### WORK INSTRUCTION
Begin with the line below holding "[Ukryj/pokaż menu przedmiotowe] (27, 19)" and go on through the line holding "Close (325, 313)", duplicating each line exactly and leaving out pictures.

Top of RECORD EXCERPTS

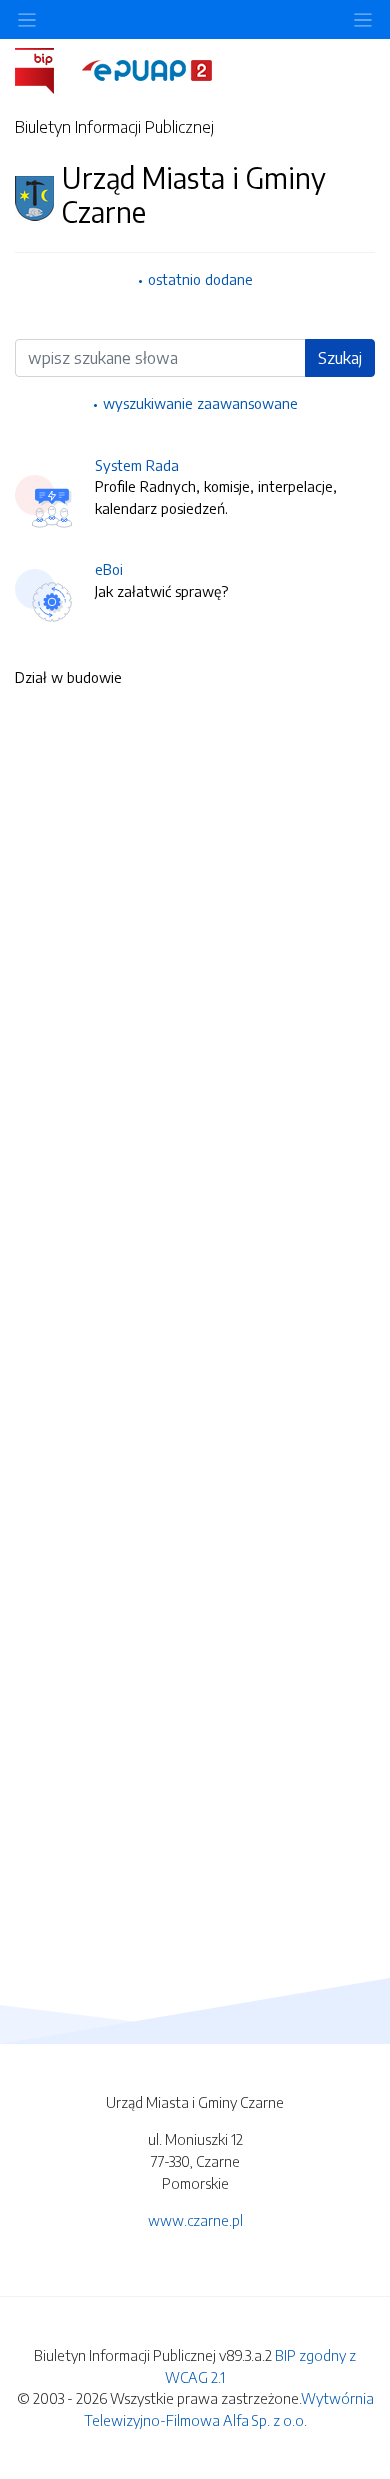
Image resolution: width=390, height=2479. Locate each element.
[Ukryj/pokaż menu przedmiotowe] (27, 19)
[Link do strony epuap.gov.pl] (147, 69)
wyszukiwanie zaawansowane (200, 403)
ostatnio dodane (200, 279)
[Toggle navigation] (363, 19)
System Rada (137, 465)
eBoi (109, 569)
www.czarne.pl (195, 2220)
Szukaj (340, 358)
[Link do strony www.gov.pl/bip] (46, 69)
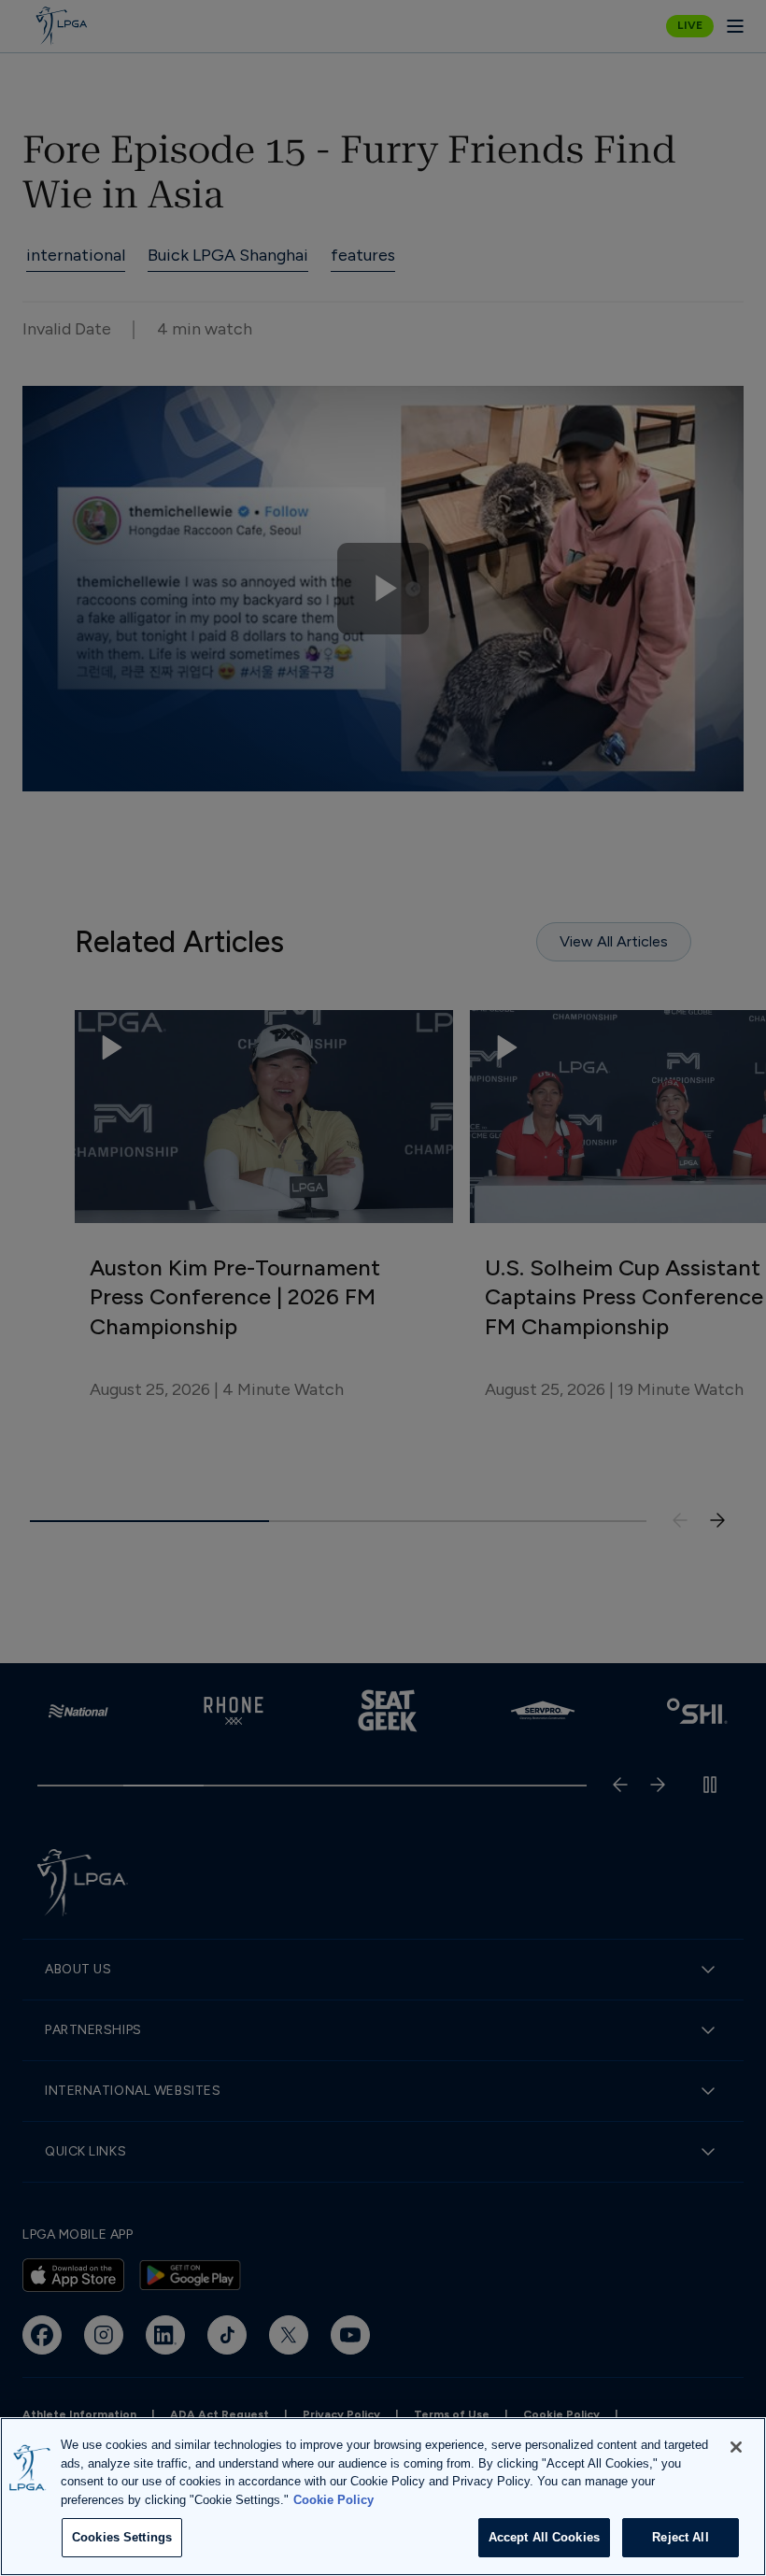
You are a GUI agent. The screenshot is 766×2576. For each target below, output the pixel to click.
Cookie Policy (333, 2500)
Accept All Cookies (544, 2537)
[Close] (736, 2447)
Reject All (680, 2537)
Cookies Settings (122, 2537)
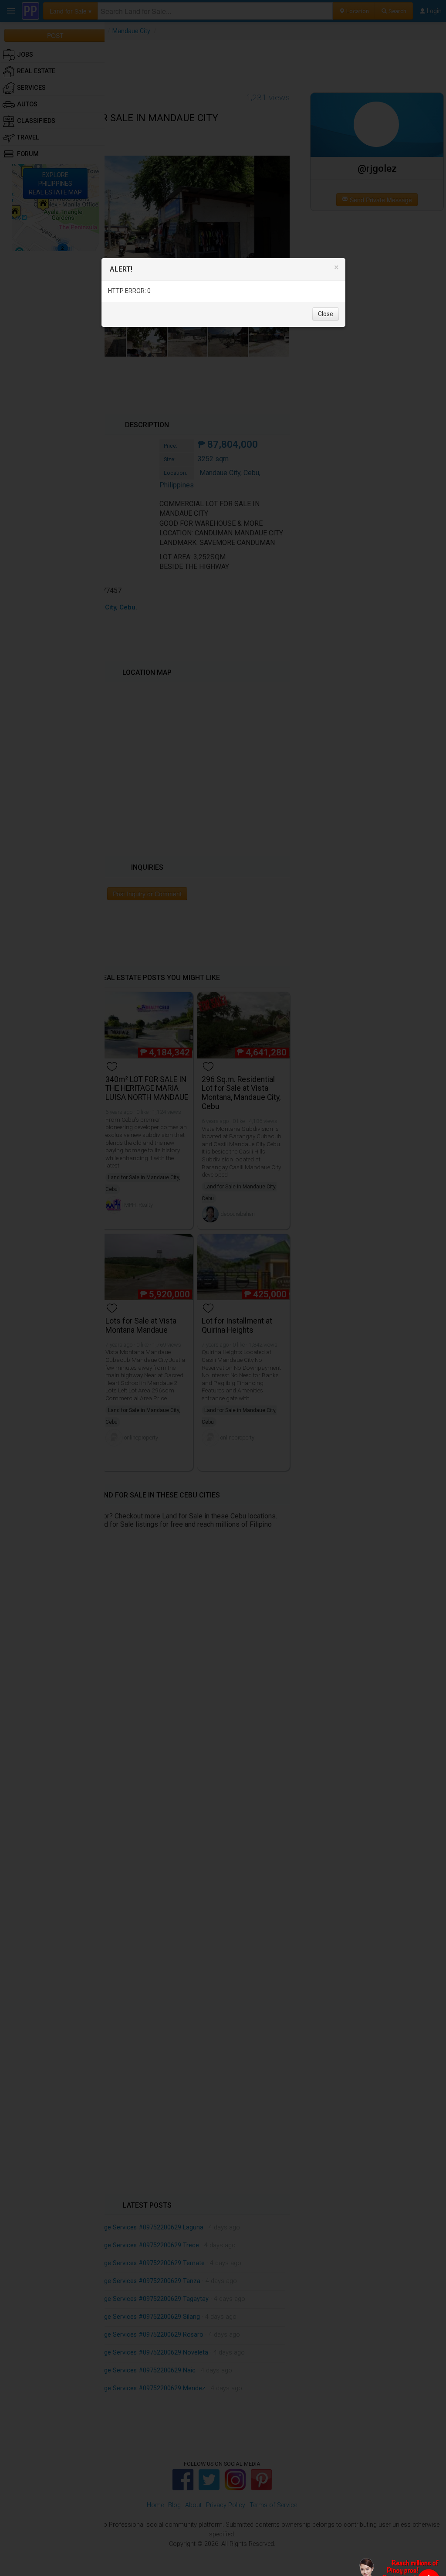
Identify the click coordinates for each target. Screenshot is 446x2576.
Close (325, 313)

Bottom of RECORD EXCERPTS
Top of RECORD EXCERPTS

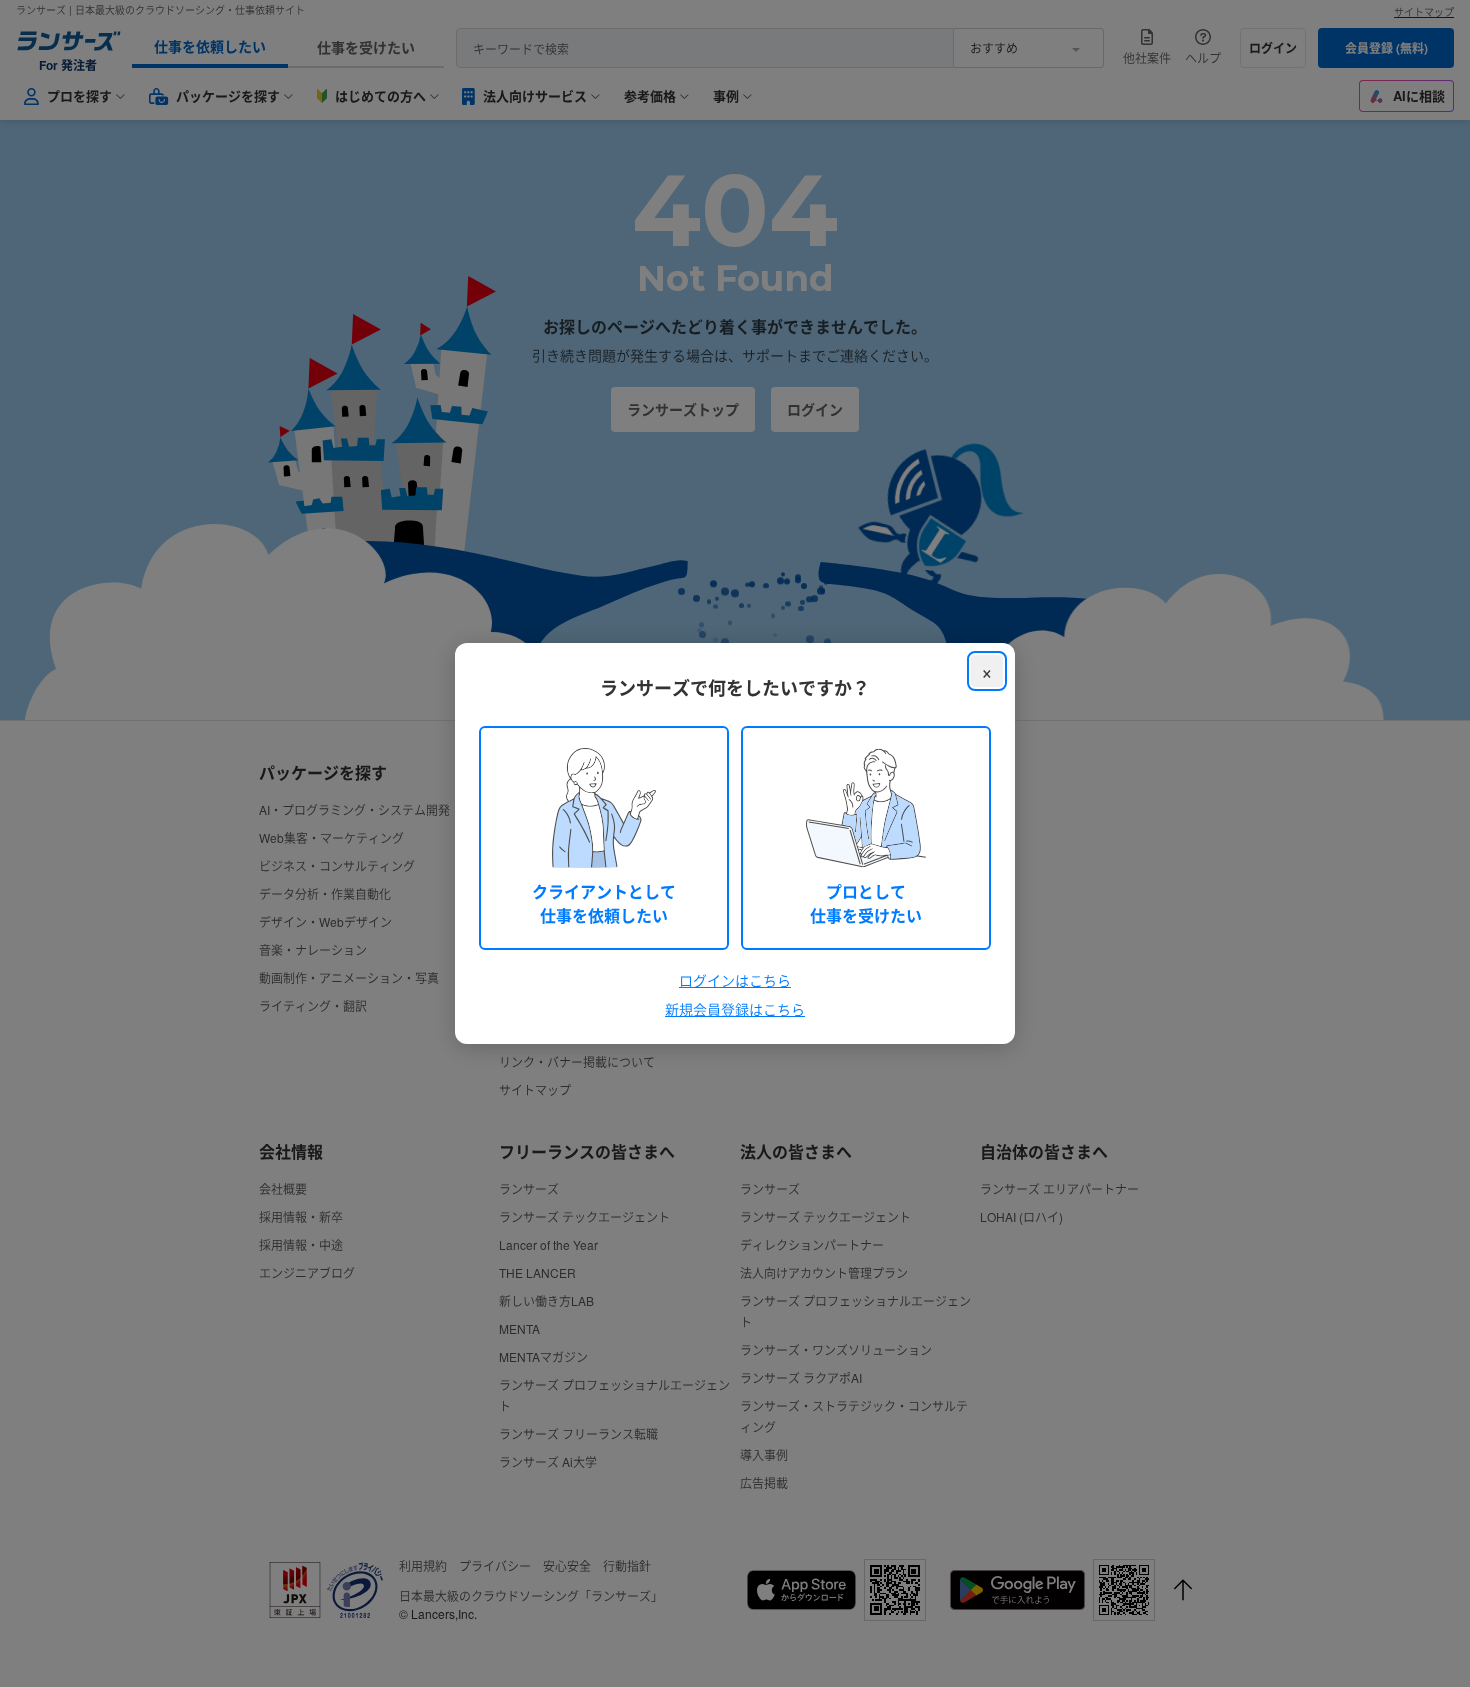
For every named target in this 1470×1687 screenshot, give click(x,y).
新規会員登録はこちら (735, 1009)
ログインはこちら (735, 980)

Bottom of RECORD EXCERPTS

### WRITTEN REPLY
[Ukryj/pokaż menu przedmiotowe] (27, 19)
[Link do strony epuap.gov.pl] (147, 69)
wyszukiwanie zaawansowane (200, 403)
ostatnio dodane (200, 279)
[Toggle navigation] (363, 19)
System Rada (137, 465)
eBoi (109, 569)
www.czarne.pl (195, 2220)
Szukaj (340, 358)
[Link do strony www.gov.pl/bip] (46, 69)
You are a GUI agent. The screenshot is 766×2576. For each target below, output the pixel to click.
Cookie Policy (333, 2500)
Accept All Cookies (544, 2537)
[Close] (736, 2447)
Reject All (680, 2537)
Cookies Settings (122, 2537)
Identify the click coordinates for each target. Screenshot is 446x2576.
Close (325, 313)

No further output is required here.